The advantage of using S/C is not confined to that discussed above. S/C can be used to settle some other optimization issues which cannot be approached by E(R) and E(R)/C. It is of great practical importance to decide which strategy should be employed: trying many target populations with a relatively low investment for each population, or a single or a few target populations with a high investment for each. This problem has been discussed previously by Yonezawa & Yamagata (1978) and Weber (1979) for a quite specific case of minimizing the risk of missing desirable genotypes in F2 populations of selfing crop. The conclusion was that the number of F2 populations (cross combinations) rather than the size of population was important. Selection was not considered in this discussion. A later discussion by Yonezawa & Yamagata (1982), taking into account the selection in F2 and F3 generations, led to a modified conclusion that several hundred plants for an F2 population and a few to several hundred plants for an F3 population are desirable. This problem needs to be considered based on a more general model of selection and index of efficiency. As will be discussed elsewhere, this problem can effectually be dealt with by S/C.

It is another problem of practical importance to decide which is more efficient: testing many individuals with a simple low input assessment procedure, or few individuals with a refined high input assessment. This problem, which was previously discussed by Yonezawa (1983) for a single cycle of selection in breeding of a selfing crop plant, also needs to be investigated with a more general theoretical model. It will be shown elsewhere that S/C provides a much better solution to this question.
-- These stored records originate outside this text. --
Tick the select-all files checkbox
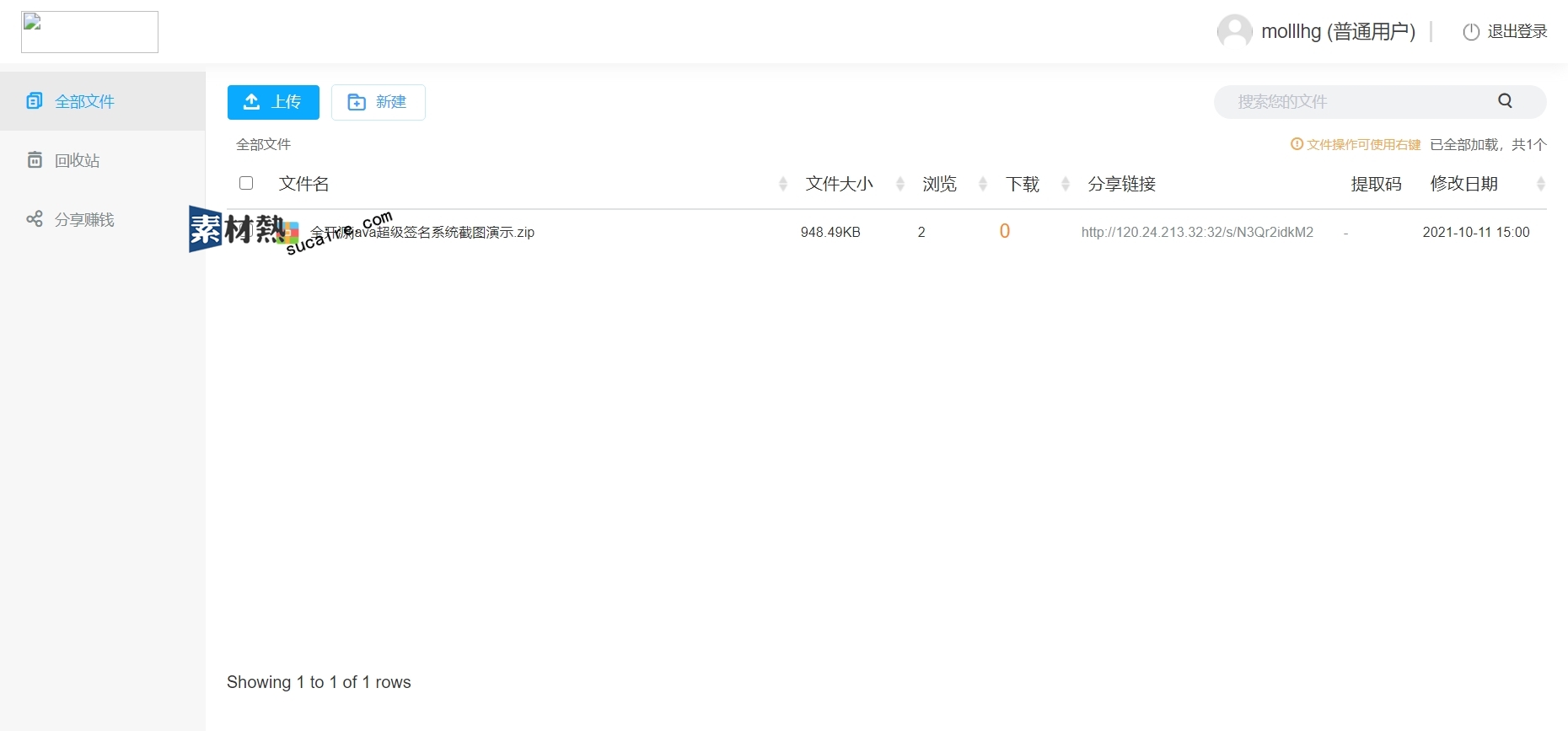The image size is (1568, 731). click(x=246, y=183)
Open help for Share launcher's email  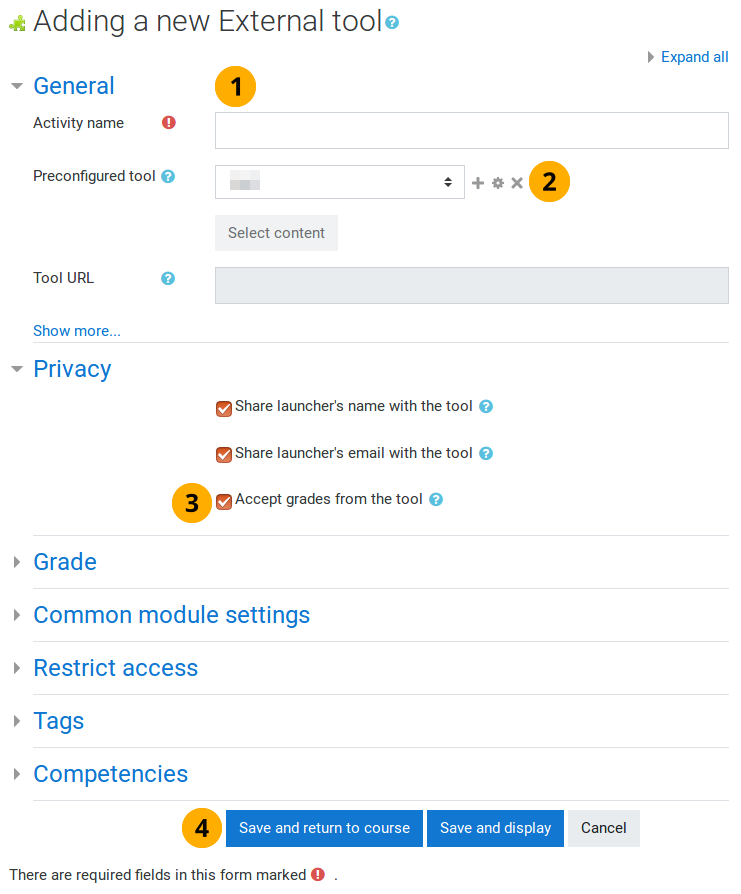[486, 454]
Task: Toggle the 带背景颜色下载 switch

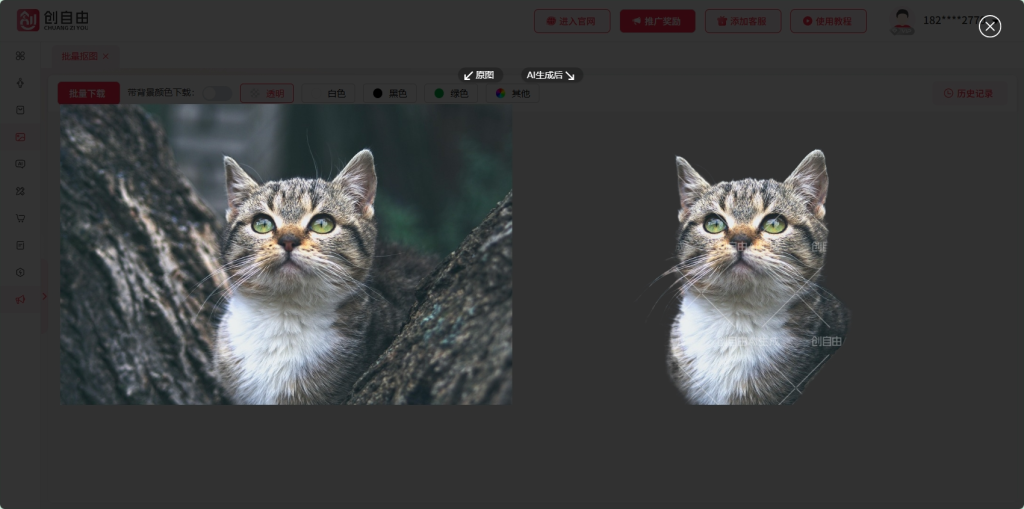Action: pyautogui.click(x=217, y=93)
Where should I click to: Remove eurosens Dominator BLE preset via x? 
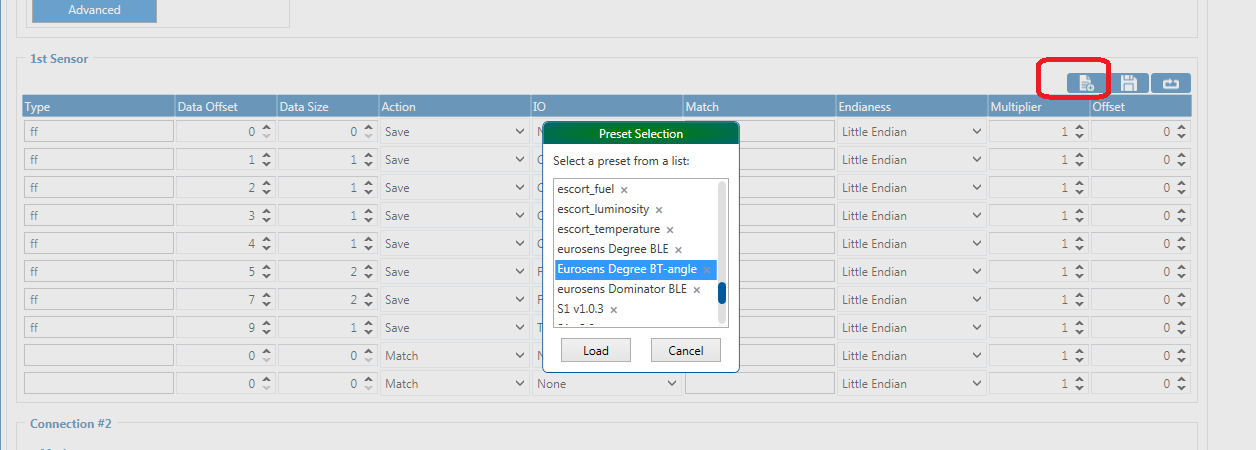[696, 290]
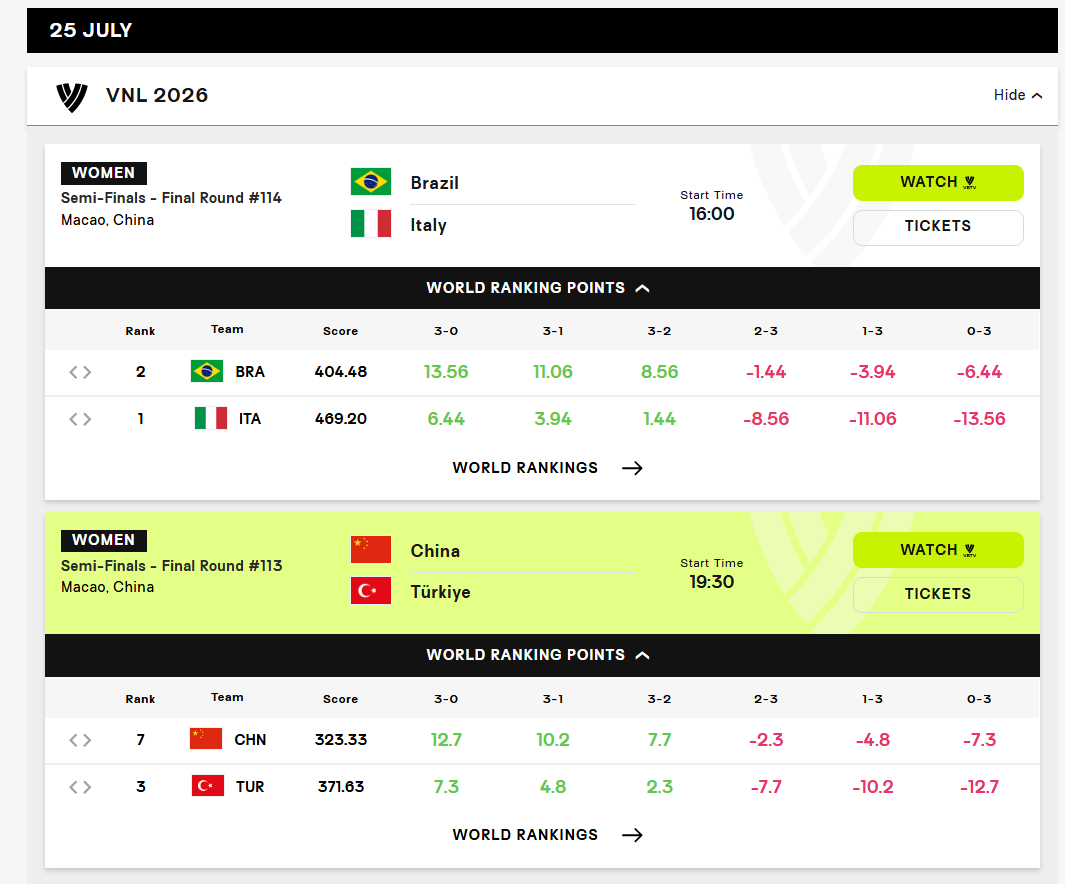
Task: Click the Türkiye flag in match #113
Action: [x=371, y=591]
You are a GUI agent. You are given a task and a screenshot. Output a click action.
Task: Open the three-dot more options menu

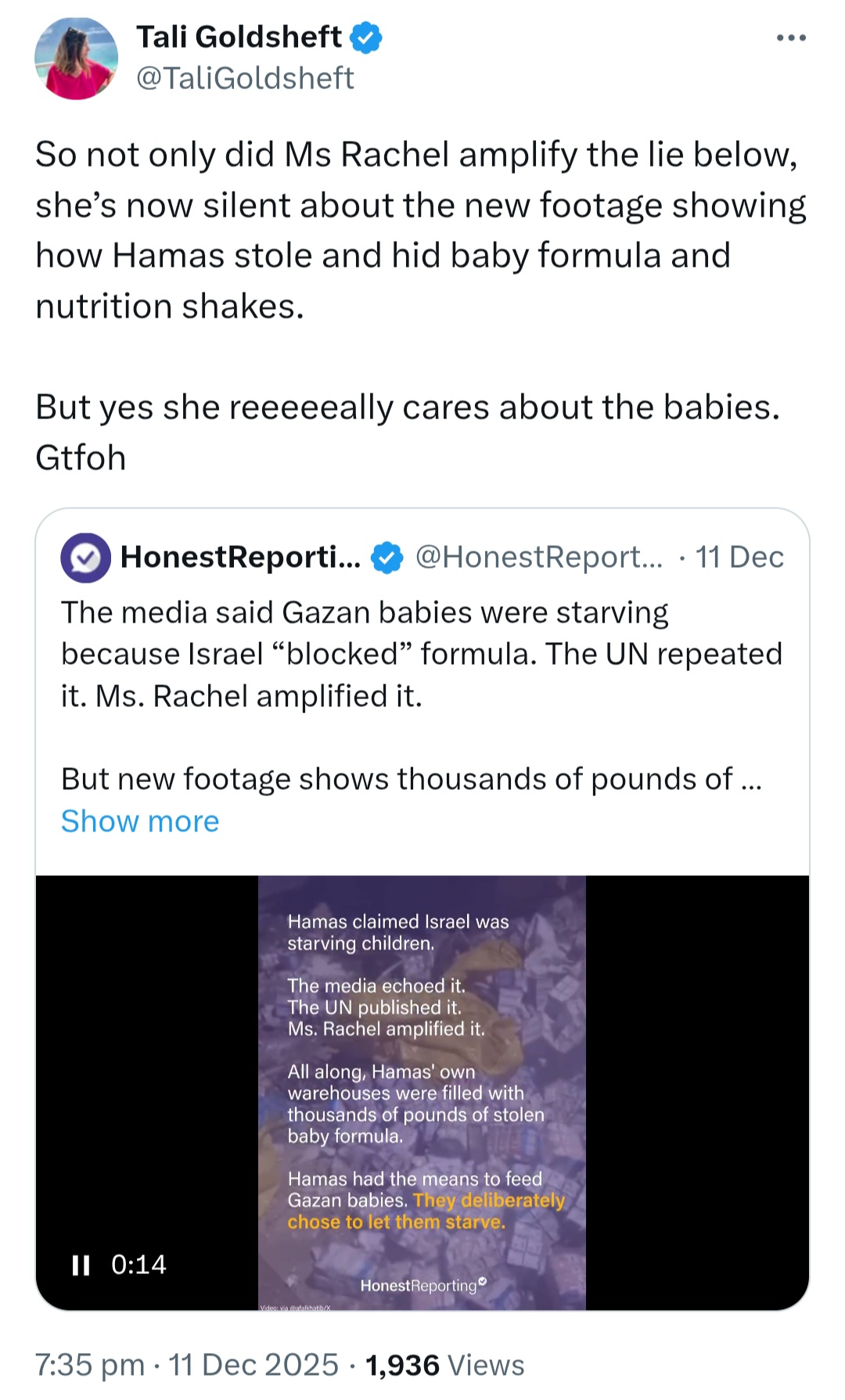tap(791, 38)
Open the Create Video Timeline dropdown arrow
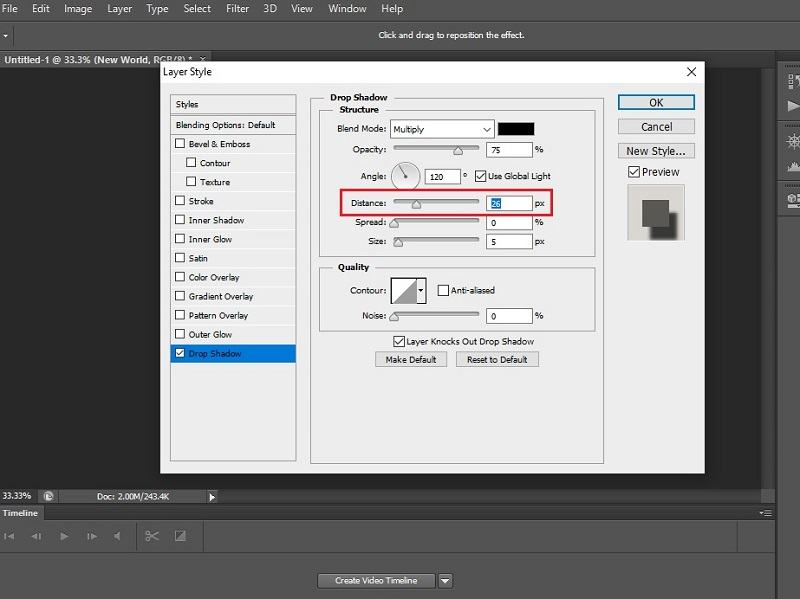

In the present simulations, the result of selection in individual runs was evaluated by the genetic gain in population means. In selfing plants, however, it is not the improvement of population means but the acquisition of a particular desirable genotype that is the aim of selection. In this case, the result of selection for a target population may be better evaluated by the presence in or absence from the population of the desired genotype. Index S/C can also be used in this case if S is redefined as the probability that the desired genotype is included in a target population (run). This probability is calculated by the relative frequency of the simulation runs in which the desired genotype is found.

The concept of the chance of success S can be used to optimize not only the selection procedures for genetically segregating populations, but also the yield-screening trials of candidate lines or varieties. The yield trial system to date has been discussed in terms of the expected mean yield of selected lines over that of all candidate lines tested (Finney, 1958; Young, 1972; Bos, 1983). We consider that the probability of high-yielding lines being selected is a more suitable criterion, because the breeder is interested in the acquisition of high-yielding lines, not the mean yield of selected lines. An approach using this probability adds some points that are not derived by the expected mean yield. This issue will be discussed in detail elsewhere.

The criterion discussed here is applicable also to animal breeding if selection is made to achieve a particular sufficiently large, although not the largest possible, genetic gain from a target population. A problem in using S as the index of selection efficiency is that S is, in general, more difficult than E(R) to formulate in analytically tractable equation. However, what is most important is not the mathematical simplicity of an index but how well it works in solving practical issues. With increasing accessibility to high-speed computing systems, mathematical simplicity is becoming less important.